== Exercise aim ==
Exclude the pictures, then copy all remaining records exactly.

== Record extracts ==
-- Opening Marker --

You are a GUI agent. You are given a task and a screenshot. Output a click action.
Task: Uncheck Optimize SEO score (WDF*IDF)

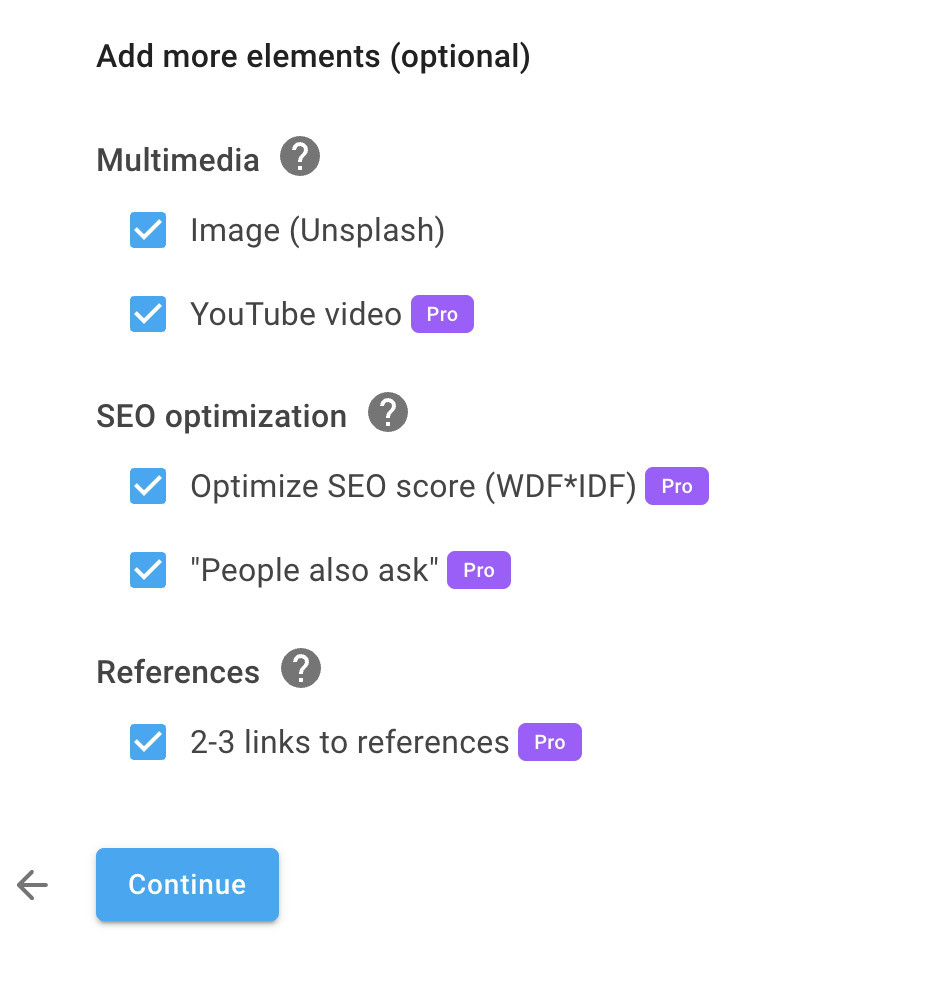[x=147, y=486]
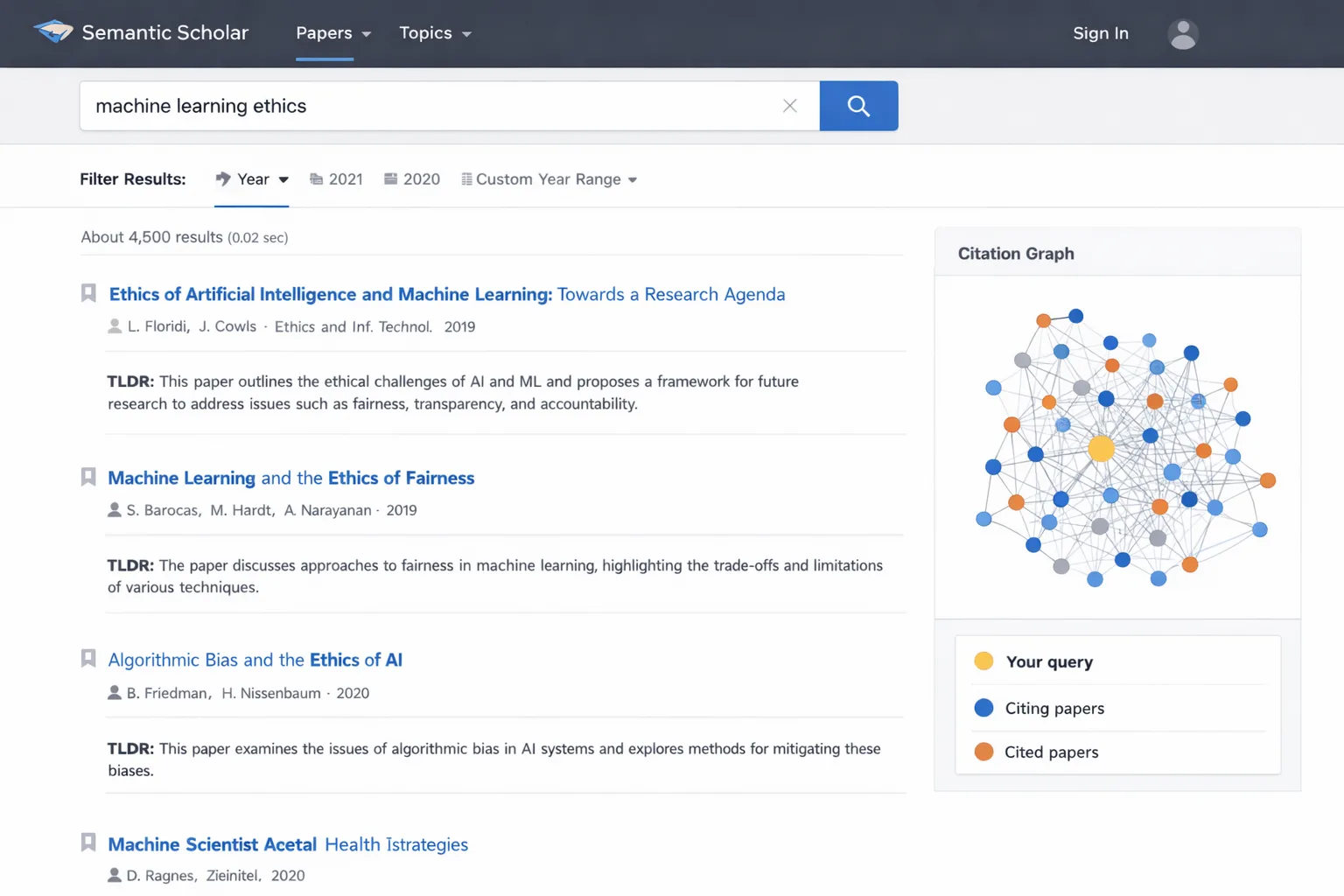Bookmark Machine Learning and Ethics of Fairness
Viewport: 1344px width, 896px height.
pos(88,477)

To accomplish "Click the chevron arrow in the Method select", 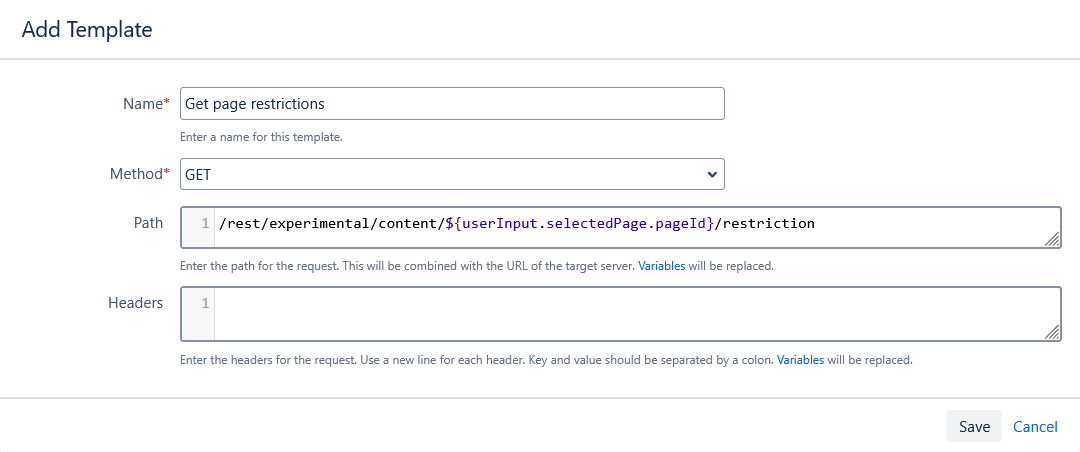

-- Closing Marker --

== Output for this exercise ==
You are a GUI agent. You are given a task and a screenshot. Output a click action.
Task: Uncheck Optimize SEO score (WDF*IDF)

[x=147, y=486]
Bookmark Machine Learning and Ethics of Fairness
Viewport: 1344px width, 896px height.
pos(88,477)

To accomplish "Click the chevron arrow in the Method select", 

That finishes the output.